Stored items
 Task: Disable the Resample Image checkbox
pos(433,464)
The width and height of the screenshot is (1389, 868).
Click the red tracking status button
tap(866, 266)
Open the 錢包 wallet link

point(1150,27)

▶ [TASK TO CARRY OUT]:
This task calls for every entry above to be transcribed exactly.

▶ [RESULT FOR THIS EXERCISE]:
 Task: Disable the Resample Image checkbox
pos(433,464)
The width and height of the screenshot is (1389, 868).
Click the red tracking status button
tap(866, 266)
Open the 錢包 wallet link

point(1150,27)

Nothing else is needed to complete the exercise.